様々な種類のガラスが多くの成型方法で作られています。このときの成分により硬いガラスや柔らかいガラス、そして、多くの色ガラスとして作られます。
どんなガラスでもよいのか・・・
ガラスフュージングでもっとも重要なポイントです。ガラスには多くの種類があります。ガラスの成分により特性も変わってきます。従って、どんなガラスでも綺麗なガラスフュージングが出来るわけではありません。
ガラスの特性のうち、ガラスフュージングでもっとも大切なのは膨張係数です。
膨張係数とは何か?膨張係数とはガラスに温度をかけたときにどの程度膨張するかを表す数値です。膨張係数が異なるガラスを高温にした時に同じ大きさだと大きくなるガラスとそれほど大きくならないガラスがあり、大きくならないガラスも柔らかいので大きくなるガラスと同じ大きさまで引き伸ばされます。
高温のままだとそれでよいのですが、この状態で低い温度になると大きく膨張したものは小さくなろうとしますが、無理に伸ばされたガラスはそれほど小さくはなりません。従って、ひずみや亀裂となってしまいます。
膨張係数をあわせることがガラスフュージングの基本となることがお分かりいただけたと思います。
ガラスだけ注意をすればよいのか?
ガラスフュージングで大切な設備として炉があります。陶器でも炉はかなり大切な設備ですが、ガラスフュージングではそれ以上に気を使う設備といえます。
当店では電気炉を使っています。小・中型の電気炉です。ガラスフュージングに使う炉では温度管理が重要です。小さな電気炉でも出来ますが、安定性を考えると少し大きめ(中型)程度が良いです。
ガラスフュージングではどんなものを作るかで様々な温度パターンが使われます。
当店はガラス表札ということで比較的、ゆっくり温度を上げて、ゆっくり冷ましています。ゆっくりということは時間もかかるわけですが、いくら膨張係数を合わせたガラスでも急激な温度変化はガラスにひずみや亀裂を生じる原因となります。
長く使っていただくガラス表札では、ゆっくりゆっくり仕上げてひずみの少ないものが良いです。ちなみに、当店ではガラス表札のベースだけでも約2日かかります。

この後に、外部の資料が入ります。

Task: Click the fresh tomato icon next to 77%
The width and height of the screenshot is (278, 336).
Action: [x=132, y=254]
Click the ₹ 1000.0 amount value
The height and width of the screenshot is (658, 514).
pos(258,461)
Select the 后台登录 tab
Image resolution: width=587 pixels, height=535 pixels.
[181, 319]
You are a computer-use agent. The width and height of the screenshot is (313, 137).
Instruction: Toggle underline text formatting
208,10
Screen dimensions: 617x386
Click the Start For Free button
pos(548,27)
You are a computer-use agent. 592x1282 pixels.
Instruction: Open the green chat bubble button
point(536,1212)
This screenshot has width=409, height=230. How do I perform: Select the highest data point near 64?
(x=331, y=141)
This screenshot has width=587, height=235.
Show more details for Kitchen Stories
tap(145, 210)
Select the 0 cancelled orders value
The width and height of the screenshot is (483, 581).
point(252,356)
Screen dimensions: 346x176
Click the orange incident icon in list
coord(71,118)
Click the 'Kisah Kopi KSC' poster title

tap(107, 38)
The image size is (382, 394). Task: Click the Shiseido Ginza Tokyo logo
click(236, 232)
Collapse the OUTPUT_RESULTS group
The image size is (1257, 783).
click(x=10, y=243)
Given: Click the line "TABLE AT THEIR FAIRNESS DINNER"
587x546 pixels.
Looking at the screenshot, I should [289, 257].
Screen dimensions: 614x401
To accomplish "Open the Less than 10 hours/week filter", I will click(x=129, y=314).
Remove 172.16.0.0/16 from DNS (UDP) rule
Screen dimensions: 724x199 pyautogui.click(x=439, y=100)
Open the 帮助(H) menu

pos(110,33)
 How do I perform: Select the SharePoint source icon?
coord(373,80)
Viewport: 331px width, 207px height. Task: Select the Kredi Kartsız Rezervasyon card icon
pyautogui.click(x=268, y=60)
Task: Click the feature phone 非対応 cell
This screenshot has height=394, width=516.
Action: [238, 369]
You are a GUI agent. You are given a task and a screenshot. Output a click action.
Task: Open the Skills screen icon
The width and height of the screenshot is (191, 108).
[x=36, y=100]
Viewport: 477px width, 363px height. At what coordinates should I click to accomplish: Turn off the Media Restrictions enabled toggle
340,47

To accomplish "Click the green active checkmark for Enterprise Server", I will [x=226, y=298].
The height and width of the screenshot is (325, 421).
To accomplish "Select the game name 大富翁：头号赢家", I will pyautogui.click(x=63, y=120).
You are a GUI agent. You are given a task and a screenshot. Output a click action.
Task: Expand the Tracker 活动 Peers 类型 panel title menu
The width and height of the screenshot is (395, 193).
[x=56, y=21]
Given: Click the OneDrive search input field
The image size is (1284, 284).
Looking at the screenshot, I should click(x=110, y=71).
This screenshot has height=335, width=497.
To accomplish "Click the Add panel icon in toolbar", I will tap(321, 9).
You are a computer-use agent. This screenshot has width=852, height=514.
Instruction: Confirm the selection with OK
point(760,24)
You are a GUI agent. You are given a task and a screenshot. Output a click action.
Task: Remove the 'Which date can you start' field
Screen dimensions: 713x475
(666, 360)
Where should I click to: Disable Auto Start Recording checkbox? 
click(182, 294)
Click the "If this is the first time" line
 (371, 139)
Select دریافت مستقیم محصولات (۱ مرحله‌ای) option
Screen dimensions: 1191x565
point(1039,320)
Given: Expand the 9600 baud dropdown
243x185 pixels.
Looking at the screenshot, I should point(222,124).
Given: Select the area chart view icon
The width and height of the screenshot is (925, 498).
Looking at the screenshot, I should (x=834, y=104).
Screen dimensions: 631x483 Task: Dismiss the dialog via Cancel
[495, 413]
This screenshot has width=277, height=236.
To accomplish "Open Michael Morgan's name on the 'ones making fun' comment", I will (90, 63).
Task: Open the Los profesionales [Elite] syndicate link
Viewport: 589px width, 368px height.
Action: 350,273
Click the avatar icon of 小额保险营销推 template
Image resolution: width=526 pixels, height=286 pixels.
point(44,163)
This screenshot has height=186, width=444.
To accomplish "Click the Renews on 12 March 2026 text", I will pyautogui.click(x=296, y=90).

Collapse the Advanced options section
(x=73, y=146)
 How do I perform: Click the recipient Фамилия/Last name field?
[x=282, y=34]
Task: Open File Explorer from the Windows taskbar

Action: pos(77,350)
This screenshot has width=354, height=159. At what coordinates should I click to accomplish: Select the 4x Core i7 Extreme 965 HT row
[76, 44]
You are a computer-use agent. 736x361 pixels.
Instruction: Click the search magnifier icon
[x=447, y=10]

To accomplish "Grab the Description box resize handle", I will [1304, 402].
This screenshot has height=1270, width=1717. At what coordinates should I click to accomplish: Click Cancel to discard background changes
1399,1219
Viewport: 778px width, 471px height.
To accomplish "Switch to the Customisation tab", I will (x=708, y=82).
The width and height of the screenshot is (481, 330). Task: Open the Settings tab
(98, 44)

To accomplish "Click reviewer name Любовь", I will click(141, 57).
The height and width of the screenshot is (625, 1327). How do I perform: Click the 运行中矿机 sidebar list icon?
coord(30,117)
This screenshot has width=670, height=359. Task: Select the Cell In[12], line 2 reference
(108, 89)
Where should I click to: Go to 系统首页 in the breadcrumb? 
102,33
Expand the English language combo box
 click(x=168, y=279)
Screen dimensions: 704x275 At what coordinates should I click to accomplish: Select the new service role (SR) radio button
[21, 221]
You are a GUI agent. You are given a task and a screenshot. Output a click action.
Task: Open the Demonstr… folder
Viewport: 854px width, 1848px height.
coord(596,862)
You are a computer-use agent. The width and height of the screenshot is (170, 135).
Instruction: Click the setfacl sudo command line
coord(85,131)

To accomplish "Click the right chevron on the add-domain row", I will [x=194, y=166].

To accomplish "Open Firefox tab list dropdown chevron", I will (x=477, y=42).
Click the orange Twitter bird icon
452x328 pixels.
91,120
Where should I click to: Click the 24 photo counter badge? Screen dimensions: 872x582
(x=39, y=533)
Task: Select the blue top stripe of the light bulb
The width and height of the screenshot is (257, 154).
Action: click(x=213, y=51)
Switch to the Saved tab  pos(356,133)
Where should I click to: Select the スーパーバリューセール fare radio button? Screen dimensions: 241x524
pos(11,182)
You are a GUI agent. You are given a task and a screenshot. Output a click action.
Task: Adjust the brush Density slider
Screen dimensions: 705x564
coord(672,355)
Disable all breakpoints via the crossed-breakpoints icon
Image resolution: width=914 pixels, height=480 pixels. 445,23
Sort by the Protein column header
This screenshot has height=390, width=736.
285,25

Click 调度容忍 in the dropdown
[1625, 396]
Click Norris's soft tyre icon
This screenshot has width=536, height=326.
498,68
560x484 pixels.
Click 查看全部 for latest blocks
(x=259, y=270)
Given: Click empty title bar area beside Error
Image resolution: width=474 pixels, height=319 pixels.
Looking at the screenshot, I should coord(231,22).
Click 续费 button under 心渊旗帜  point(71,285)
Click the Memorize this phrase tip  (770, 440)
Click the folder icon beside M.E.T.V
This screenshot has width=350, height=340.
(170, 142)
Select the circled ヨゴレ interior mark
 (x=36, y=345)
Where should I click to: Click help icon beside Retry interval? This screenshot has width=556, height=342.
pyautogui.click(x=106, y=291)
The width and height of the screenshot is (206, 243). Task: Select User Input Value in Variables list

温度管理はコンピュータを使ったデジタル管理。ガラスフュージングではわずかな温度の違いや時間がことなるとまるで違うものが出来てしまいます。確実な温度管理をするためにコンピュータを使っています。ガラス表札のベースを作るには比較的大きい電気炉ですが、コンピュータでの温度管理とヒーターの能力で炉内温度はほぼ均一な部分が広いです。これもガラス表札がきれいに出来るポイントになっています。
ガラス表札のベースとなるガラス板ですが、多くの経験と知識から安定したガラス表札ベースを作れるようになってきました。これまでの実績から使用中の破損・亀裂発生は0です。これからもよりよい表札をお届けできるように努力していきます。